No quesito sonoro, quando os Titãs cantam, a música é perfeita. Entretanto, quando as Marias assumem os vocais, o som dos instrumentos domina completamente, ofuscando não apenas a voz das personagens, mas também o sentido das músicas, que deveriam ser bem ouvidas, pois ajudam a construir a história. Por fim, há o problema da ausência de um grande grupo de pessoas no palco. Uma boa ópera rock precisa dessa densidade na dança, com movimentos coreografados, sincronizados e realizados em bloco. Claro que há tentativas de coreografias, mas todas elas são tímidas e incipientes, nas quais a sincronia é diluída no pequeno grupo, formado no máximo por três personagens. Obviamente, nenhum dos Titãs tem a obrigação de ensaiar e repetir passos perfeitos. Esse efeito “chapa branca” não seria condizente com a identidade da banda. Por isso mesmo, o número de figurantes e dançarinos no palco deveria ser maior. Nesse aspecto, convém comparar o espetáculo Doze flores amarelas a American idiot, ópera rock de grande sucesso do Green Day. As duas peças têm muito em comum: a predominância do preto e do cinza; o cenário com estrutura aramada e patamar superior; o uso de outras mídias; e o figurino despojado. Entretanto, a principal diferença é que American idiot conta com dezenas de dançarinos. O Green Day sobe ao palco com um verdadeiro corpo de baile, o que dinamiza a ação, ressalta a sincronia dos movimentos e dá total liberdade aos integrantes da banda, que não precisam seguir a coreografia, mas que interagem com movimentos não excessivamente ensaiados e que mantêm o estilo da banda.

Como se vê, a lista de influências da ópera rock dos Titãs começou em grande estilo (American idiot é simplesmente imperdível!). O fato da autoinfluência, conforme já mencionamos aqui, também é um item de peso. Aliás, nesse quesito, não é apenas o clássico Igreja que ressoa no espetáculo. Outro antigo sucesso, Disneylândia, com certeza é lembrado pelos fãs na letra de Disney drugs. Pode-se perceber, em Doze flores amarelas, até mesmo uma marca registrada da banda: os violentos antagonismos sonoros, com oscilações que vão do som suave ao rock pauleira, como ocorre na antológica Desordem e na intensa Vamos ao trabalho (de 2001 e, portanto, o sucesso mais recente entre todos os que foram citados aqui). Ainda no que diz respeito à autoinfluência, o lado “descuidado” e visceral da ópera rock dos Titãs remete os fãs ao clipe da lendária Cabeça dinossauro, numa performance instintiva do grupo e plenamente alinhada à ruptura da estética trash.
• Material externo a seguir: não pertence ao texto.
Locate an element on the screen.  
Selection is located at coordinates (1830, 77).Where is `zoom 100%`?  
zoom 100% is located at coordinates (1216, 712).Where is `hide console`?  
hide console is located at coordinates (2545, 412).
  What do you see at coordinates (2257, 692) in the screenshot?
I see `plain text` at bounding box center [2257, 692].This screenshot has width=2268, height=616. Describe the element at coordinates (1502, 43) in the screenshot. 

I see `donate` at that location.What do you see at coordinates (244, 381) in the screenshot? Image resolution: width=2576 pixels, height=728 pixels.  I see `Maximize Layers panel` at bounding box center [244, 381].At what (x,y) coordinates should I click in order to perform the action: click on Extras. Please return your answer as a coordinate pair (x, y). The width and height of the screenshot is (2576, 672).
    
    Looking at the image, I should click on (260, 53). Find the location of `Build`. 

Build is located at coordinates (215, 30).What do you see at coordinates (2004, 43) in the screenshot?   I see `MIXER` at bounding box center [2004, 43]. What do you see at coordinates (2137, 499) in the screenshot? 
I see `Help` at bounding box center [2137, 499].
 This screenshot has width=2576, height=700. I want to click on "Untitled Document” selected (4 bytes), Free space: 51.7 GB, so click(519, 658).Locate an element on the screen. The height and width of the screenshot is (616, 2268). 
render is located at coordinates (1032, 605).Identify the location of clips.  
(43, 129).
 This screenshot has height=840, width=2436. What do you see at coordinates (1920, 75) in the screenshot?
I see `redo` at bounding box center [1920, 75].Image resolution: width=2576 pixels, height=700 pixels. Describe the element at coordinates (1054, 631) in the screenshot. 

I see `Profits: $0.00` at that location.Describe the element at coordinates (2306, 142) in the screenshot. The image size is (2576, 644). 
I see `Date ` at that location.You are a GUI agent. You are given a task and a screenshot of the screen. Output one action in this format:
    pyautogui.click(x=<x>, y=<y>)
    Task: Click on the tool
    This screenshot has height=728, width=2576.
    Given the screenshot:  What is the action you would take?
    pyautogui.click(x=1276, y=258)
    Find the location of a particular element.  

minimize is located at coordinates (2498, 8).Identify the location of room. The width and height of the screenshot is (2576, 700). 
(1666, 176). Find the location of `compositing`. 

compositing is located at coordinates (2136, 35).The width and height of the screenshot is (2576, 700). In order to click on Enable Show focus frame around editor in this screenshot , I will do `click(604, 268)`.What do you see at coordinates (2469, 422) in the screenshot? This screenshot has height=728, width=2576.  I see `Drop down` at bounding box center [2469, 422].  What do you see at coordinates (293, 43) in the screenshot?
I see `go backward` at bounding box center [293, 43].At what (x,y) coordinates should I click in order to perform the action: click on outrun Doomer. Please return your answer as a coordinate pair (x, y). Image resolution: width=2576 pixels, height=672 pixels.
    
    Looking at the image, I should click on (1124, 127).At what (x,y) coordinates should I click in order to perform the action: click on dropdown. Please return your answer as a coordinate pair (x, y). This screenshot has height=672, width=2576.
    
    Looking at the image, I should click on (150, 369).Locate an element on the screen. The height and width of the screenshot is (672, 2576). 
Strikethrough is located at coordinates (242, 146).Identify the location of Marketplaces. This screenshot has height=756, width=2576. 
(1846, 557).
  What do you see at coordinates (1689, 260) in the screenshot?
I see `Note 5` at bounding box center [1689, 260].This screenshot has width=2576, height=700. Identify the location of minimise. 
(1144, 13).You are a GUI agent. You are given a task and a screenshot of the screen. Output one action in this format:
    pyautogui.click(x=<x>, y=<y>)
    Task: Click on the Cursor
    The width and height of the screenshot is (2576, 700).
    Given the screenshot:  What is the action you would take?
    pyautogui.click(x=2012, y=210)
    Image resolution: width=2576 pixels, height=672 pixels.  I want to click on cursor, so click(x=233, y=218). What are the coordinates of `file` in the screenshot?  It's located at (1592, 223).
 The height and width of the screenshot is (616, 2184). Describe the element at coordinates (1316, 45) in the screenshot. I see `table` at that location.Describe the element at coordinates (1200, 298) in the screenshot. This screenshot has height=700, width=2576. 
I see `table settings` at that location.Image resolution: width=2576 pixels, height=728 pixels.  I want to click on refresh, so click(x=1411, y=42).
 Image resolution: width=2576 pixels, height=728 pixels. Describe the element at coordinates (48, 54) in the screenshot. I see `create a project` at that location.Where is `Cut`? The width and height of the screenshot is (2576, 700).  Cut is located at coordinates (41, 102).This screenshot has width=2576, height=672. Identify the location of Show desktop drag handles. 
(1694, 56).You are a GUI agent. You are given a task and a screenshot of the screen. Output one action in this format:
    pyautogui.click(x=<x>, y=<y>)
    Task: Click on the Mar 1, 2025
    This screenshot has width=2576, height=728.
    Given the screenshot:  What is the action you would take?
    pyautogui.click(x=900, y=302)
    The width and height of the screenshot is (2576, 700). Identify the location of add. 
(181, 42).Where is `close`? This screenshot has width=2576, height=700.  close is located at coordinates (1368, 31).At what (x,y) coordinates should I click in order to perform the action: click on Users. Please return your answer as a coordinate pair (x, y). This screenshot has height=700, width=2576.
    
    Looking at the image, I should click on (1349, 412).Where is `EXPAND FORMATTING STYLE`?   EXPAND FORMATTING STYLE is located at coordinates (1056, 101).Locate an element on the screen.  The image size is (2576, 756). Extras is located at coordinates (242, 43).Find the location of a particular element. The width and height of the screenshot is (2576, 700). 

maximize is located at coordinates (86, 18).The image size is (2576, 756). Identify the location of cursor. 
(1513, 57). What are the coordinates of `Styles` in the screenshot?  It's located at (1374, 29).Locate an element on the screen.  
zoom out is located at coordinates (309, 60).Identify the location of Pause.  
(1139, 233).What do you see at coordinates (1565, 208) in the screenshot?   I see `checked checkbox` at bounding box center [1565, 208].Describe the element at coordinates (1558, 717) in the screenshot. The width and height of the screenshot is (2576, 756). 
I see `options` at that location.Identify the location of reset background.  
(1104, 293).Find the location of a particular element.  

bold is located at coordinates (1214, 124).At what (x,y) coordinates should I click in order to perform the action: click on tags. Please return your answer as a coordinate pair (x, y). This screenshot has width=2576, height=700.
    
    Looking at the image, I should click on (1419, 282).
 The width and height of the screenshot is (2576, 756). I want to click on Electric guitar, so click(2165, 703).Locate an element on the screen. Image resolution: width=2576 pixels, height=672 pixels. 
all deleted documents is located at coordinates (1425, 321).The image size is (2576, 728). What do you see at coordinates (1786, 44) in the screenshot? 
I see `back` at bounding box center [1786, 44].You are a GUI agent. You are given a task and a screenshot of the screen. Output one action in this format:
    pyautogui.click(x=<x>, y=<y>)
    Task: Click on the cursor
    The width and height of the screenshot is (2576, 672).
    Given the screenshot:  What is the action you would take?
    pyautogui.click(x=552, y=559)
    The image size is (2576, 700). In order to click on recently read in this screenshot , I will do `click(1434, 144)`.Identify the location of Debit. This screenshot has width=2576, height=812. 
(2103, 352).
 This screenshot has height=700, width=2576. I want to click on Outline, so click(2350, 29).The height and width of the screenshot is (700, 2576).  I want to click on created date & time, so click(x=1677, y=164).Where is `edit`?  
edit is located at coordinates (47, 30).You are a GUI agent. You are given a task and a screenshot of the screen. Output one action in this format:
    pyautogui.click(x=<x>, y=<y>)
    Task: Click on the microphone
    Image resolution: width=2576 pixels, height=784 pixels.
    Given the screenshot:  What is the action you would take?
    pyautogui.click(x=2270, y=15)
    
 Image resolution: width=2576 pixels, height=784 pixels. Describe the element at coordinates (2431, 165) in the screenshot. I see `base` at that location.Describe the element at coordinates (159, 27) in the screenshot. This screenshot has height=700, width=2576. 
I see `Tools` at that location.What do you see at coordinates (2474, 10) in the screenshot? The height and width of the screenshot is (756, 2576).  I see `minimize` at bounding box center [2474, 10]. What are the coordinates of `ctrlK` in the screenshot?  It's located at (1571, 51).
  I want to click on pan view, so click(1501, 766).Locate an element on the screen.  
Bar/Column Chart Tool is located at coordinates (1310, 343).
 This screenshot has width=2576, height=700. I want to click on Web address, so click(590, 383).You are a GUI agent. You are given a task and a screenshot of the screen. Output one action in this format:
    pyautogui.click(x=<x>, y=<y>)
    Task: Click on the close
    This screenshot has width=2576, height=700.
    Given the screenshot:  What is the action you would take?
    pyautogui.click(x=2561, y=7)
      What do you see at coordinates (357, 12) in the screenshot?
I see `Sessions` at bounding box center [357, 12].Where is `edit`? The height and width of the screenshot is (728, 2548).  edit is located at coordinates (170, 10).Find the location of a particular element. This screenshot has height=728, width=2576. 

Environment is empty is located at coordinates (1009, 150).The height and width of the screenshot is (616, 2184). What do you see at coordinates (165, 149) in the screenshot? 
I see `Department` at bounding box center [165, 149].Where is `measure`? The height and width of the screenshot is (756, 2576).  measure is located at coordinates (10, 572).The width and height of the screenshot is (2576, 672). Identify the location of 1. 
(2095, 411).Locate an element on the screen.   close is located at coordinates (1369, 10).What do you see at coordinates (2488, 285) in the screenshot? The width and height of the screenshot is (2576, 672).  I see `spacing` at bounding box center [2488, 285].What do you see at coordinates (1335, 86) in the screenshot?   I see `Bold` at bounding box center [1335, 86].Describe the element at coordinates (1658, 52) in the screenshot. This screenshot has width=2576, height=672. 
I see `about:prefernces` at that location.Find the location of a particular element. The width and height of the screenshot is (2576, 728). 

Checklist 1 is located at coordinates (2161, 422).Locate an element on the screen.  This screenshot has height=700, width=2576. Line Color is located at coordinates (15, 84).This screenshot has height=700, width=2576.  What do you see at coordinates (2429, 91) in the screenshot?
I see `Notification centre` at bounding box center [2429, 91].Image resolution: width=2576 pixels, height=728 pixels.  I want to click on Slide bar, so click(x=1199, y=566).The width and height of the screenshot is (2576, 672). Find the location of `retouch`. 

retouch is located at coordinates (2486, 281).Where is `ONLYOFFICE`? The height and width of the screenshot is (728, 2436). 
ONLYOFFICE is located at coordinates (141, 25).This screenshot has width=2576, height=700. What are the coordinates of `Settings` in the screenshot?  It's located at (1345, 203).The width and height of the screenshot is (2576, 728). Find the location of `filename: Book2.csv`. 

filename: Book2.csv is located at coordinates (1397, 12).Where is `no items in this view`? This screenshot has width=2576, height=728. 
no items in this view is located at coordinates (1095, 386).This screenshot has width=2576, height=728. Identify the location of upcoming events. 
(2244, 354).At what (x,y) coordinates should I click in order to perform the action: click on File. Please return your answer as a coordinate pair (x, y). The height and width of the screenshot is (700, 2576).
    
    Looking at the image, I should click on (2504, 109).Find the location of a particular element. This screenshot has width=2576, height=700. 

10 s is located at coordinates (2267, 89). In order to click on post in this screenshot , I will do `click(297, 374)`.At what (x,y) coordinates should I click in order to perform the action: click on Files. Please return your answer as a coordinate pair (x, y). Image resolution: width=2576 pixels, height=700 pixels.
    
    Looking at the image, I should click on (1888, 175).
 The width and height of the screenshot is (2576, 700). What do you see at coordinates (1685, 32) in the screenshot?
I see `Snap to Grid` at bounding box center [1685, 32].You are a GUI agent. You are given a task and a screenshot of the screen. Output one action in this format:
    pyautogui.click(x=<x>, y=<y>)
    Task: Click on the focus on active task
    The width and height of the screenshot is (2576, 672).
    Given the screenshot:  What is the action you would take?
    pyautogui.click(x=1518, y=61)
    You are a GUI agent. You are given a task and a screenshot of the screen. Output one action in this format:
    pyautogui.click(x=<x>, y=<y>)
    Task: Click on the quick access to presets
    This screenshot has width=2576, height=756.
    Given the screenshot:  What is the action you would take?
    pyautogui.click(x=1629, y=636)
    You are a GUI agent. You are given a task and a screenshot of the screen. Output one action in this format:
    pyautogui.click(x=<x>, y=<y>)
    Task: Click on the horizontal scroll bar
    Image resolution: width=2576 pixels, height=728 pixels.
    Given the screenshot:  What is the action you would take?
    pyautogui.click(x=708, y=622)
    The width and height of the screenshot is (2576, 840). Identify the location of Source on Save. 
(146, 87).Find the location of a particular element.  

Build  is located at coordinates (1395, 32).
Outras duas influências que percebi são externas, ou seja, não se associam à discografia dos Titãs. Porém, elas têm uma conexão temporal com a produção da banda, por terem predominado no fim dos anos 1970 e no início da década de 1980. A primeira diz respeito ao uso das cores, durante o espetáculo, gerando contrastes vibrantes com o preto e o cinza, a exemplo a mistura chamativa de tons que caracterizou a arte pop da Andy Warhol. A segunda influência é sonora e ficou bem clara na música-jogral Ele morreu, com vozes masculinas e femininas, bem ao estilo do divertido sucesso A última ficha, da banda Blitz.

Sem dúvida nenhuma, Doze flores amarelas é um espetáculo múltiplo nos mais diversos aspectos. A primeira ópera rock nacional associa temas, artes, mídias, influências, erros, acertos e os Titãs de ontem, hoje e sempre.

 

REFERÊNCIAS
CALVINO, I. Seis propostas para o próximo milênio. São Paulo: Companhia das Letras, 1998.
GUIMARÃES, D. A. D. Comunicação tecnoestética nas mídias audiovisuais. Porto Alegre: Sulina, 2007.
RAJEWSKY, I. O. Intermediality, intertextuality and remediation: a literary perspective on intermediality. Intermédialtés/Intermedialities, Montreal, n. 6, p. 43-64, 2005.
TITÃS. Doze flores amarelas. [Programa do espetáculo]. Curitiba, 2018.
VIRILIO, P. O resto do tempo. FAMECOS, n. 10, Porto Alegre, jun. 1999, p. 57-61.